Publié le par L'Equipage des Chavans

4e journée : Briare (45) - Saint-Benoît-sur-Loire (45) . 45 km

L'équipage lève l'ancre à 8h30, après une bonne nuit. La brume matinale finit par laisser passer le soleil qui durera toute la journée. Un temps superbe qui  donne des couleurs aux visages des bateliers, mais qui fait boire souvent : ramer en pleine chaleur donne soif.



Les blocs (est-ce du granit ?) émaillent la surface de l'eau ou affleurent à peine. La progression reste lente, il faut parfois zigzaguer pour éviter les écueils et retrouver le riau. Dans un de ces passages, David s'est trouvé soudain projeté par un coup de "patouille" (l'aviron de queue, en langage marinier). Jean-Baptiste a immédiatement repris le poste arrière, le fûtreau se dirigeant droit sur un autre caillou.



A Gien, les Chavans sont accueillis par l'équipe de Jean-Marie, des mariniers du pays.






L'arche du superbe pont est franchie sans problème. Midi n'est pas loin et l'on retrouve Jacky à Saint-Gondon, en amont de la centrale de Dampierre-en-Burly. Les immenses tours fument en permanence (les gars de
Gien les appellent les "cocottes-minute").



La passe à canoës devra suffire à nos bateaux, mais il faut attendre l'arrivée des rouleaux, les nôtres ayant été laissés au Guétin. Ils arrivent enfin d'Orléans : ce sont des piquets de jardinerie ! Il faudra faire avec.
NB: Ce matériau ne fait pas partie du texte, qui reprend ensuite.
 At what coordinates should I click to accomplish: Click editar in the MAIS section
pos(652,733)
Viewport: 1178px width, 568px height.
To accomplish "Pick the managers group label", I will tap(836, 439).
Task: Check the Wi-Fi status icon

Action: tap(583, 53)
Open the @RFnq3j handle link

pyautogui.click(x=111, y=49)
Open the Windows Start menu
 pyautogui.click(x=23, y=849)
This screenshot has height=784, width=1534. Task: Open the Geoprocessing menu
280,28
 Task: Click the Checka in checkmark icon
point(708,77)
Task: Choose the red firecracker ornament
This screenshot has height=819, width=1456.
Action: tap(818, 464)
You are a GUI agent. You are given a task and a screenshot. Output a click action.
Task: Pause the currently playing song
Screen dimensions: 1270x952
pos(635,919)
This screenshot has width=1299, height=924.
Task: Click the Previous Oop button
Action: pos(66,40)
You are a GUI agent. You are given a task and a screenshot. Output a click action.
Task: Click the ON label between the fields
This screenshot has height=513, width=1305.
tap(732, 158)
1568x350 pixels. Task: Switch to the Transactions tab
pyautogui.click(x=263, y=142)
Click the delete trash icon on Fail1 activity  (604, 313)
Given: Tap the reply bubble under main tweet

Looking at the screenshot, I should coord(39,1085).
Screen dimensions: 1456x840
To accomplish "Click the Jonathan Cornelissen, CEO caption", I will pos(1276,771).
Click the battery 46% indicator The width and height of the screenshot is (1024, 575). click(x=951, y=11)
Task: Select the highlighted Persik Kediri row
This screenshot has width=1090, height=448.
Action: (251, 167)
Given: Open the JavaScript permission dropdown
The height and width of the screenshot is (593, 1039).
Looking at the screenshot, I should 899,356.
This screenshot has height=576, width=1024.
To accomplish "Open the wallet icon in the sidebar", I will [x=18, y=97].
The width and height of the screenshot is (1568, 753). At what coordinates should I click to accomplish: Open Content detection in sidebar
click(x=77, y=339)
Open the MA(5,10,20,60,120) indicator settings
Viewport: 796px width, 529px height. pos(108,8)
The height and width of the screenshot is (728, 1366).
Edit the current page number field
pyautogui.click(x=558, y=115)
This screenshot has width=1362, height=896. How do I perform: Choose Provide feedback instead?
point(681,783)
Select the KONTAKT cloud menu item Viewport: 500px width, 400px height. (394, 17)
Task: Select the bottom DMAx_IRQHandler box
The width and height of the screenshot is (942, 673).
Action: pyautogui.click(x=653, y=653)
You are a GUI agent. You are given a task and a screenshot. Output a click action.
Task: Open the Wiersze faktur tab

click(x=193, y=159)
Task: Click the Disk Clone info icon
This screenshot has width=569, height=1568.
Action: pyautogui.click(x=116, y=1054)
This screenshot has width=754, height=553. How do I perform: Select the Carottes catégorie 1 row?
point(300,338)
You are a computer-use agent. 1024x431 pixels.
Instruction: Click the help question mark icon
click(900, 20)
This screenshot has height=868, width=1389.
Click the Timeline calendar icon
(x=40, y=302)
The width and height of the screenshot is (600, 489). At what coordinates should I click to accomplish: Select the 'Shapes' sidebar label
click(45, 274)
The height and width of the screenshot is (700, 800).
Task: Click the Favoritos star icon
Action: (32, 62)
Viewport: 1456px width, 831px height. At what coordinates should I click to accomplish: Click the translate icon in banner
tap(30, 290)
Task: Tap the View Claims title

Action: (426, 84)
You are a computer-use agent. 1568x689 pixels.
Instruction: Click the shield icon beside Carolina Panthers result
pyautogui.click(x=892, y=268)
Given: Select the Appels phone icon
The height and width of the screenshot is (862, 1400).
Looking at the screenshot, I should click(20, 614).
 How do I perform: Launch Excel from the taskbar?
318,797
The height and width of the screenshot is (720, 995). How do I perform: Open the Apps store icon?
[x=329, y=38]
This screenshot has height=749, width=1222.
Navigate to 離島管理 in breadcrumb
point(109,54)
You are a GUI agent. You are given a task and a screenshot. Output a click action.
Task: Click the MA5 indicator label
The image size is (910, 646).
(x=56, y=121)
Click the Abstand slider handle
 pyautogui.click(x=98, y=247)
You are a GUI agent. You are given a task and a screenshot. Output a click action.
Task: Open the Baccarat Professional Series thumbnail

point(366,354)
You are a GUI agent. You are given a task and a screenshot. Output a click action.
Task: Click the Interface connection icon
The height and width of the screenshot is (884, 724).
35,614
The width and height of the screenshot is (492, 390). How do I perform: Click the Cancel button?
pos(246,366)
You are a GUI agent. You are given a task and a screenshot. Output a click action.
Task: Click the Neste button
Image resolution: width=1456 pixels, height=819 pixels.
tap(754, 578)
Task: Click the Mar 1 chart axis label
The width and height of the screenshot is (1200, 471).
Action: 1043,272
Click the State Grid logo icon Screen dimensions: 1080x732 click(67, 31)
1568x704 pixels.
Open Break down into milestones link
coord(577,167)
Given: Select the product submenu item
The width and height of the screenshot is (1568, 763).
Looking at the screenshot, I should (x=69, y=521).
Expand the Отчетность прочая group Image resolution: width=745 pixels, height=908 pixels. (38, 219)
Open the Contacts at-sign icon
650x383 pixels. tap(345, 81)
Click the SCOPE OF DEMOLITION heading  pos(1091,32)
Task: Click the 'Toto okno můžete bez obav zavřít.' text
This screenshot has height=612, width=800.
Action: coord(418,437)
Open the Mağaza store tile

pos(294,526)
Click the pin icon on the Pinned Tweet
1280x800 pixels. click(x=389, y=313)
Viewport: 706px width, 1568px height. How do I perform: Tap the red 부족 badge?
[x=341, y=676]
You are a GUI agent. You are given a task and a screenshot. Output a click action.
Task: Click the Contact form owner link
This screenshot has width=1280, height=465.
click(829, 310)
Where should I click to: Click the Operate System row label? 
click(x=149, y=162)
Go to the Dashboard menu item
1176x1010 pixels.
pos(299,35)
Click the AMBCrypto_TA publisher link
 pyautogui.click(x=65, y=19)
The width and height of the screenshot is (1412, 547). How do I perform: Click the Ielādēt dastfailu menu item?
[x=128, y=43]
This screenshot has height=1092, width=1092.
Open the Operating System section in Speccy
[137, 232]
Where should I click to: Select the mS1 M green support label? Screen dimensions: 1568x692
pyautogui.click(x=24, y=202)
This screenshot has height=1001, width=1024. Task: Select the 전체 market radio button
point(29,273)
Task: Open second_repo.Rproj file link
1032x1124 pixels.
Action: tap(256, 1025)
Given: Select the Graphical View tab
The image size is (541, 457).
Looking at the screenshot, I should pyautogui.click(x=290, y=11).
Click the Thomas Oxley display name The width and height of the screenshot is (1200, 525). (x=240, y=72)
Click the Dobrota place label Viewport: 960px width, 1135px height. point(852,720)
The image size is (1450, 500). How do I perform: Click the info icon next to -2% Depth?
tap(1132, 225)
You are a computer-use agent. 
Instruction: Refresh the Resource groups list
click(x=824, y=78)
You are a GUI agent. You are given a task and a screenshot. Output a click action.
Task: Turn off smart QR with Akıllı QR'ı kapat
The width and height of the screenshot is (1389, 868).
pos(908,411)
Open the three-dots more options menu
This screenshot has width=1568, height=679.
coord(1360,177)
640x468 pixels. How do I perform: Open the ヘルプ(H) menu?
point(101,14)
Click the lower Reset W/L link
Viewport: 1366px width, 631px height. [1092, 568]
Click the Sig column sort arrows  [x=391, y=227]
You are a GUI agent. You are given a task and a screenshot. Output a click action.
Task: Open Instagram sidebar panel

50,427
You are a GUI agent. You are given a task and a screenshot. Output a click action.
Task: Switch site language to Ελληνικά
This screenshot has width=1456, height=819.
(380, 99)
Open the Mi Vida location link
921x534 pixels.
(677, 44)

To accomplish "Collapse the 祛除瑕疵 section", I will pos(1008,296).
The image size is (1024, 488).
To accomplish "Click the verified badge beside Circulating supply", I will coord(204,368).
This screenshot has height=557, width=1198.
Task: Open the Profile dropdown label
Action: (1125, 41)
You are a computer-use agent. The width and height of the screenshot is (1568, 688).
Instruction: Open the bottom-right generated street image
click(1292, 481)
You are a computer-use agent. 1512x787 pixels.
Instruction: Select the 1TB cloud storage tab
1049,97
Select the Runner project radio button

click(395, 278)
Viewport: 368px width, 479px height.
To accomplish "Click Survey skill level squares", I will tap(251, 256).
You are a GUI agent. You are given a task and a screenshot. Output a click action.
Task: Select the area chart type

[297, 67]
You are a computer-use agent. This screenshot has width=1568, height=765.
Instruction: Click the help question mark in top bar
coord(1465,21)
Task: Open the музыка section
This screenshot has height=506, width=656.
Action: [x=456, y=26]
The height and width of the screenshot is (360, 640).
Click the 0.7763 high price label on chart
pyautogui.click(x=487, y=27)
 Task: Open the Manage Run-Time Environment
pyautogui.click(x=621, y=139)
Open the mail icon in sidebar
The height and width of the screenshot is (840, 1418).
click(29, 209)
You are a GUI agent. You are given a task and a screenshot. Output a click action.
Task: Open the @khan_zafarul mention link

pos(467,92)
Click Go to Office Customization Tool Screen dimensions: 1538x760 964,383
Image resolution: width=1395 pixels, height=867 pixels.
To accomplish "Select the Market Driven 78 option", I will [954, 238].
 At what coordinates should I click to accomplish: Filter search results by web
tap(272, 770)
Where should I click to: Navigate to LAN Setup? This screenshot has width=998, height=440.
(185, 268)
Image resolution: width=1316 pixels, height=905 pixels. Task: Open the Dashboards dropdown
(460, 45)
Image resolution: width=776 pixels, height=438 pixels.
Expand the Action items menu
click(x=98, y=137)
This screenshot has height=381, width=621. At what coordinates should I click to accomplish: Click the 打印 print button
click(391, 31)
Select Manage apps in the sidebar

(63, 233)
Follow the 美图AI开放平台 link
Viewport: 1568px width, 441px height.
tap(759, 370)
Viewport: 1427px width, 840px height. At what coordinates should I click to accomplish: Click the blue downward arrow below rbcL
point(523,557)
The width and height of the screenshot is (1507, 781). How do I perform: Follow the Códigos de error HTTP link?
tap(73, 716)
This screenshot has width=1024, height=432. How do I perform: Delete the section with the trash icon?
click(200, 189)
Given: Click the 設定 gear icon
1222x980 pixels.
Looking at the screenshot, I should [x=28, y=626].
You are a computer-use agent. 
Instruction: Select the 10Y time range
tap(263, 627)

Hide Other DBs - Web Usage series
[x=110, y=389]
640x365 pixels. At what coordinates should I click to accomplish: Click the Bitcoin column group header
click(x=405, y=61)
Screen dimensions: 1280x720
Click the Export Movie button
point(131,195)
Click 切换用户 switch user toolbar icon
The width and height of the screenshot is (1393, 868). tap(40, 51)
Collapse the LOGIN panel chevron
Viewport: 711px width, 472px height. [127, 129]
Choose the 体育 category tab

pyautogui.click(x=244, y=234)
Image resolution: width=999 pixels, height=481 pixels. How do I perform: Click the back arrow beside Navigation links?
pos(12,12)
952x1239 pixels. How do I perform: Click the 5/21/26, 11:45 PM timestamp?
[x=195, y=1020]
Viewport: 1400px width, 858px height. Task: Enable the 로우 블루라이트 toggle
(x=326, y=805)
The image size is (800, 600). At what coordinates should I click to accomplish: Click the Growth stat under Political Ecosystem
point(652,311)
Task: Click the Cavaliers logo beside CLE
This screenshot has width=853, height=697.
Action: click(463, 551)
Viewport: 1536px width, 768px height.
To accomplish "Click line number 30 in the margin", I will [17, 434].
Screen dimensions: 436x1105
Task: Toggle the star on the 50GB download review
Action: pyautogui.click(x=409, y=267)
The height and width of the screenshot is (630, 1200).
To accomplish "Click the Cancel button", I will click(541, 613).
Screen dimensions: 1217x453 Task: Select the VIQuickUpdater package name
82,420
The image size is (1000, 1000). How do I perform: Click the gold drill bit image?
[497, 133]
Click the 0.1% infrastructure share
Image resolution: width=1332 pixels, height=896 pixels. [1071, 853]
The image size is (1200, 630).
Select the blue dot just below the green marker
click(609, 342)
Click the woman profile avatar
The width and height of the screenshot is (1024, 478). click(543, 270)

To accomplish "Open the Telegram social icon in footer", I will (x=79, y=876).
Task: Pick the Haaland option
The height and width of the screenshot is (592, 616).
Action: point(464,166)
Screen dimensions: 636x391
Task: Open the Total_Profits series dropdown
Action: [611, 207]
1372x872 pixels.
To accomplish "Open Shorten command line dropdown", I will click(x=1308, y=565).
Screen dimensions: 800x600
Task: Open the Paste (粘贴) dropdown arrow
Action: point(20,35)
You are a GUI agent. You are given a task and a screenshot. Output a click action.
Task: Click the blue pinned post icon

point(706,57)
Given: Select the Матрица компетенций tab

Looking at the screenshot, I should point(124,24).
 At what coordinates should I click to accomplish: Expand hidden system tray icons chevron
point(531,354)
Le Hors-du-Temps passe en premier, suivi par la Gabrielle. Les pieux sont lacérés, mais ils résistent à peu près. On voit les traces de la grue utilisée pour les bateaux précédents.



Le moral est meilleur que la veille au soir, à l'annonce de l'annulation du grutage...

La Loire est à moins 50 cm de son niveau habituel. Le fond manque et on s'engrave parfois. On cherche la langue d'eau : "à mar !", "à galarne !". En fait, depuis Saint-Thibault, les bateliers rencontrent régulièrement des petits rochers. De loin, on dirait des moutons... Des rapides se forment et le bateau se trouve secoué par le clapot. L'homme de "coue" (à l'arrière) doit veiller : levez les rames !
Quelques dizaines de mètres plus loin, c'est l'inverse : peu de courant, il faut ramer plus que jamais.



De temps à autre, un pêcheur conseille :" Passez plutôt là-bas, à gauche des rochers !" Les rares passages à l'ombre, rive gauche, sont appréciés.

On arrive à Sully-sur-Loire à 16h30, mais les tours du château s'aperçoivent un peu avant.





L'équipage, pressé d'arriver à Saint-Benoît, est salué au passage du pont. Les rames chauffent dans les dames de nage !

On pénètre dans une anse gigantesque (il y en aura d'autres demain), encore quelques roches au milieu du lit et l'on atteint le site superbe de Saint-Benoît-sur-Loire. Le campement est établi face à l'abbaye.






Même si la fatigue commence à se faire sentir, les rameurs sont en bonne condition physique et ils tiennent le coup.



Demain, il faudra passer le pont de Jargeau et finir la journée sans doute à Bou.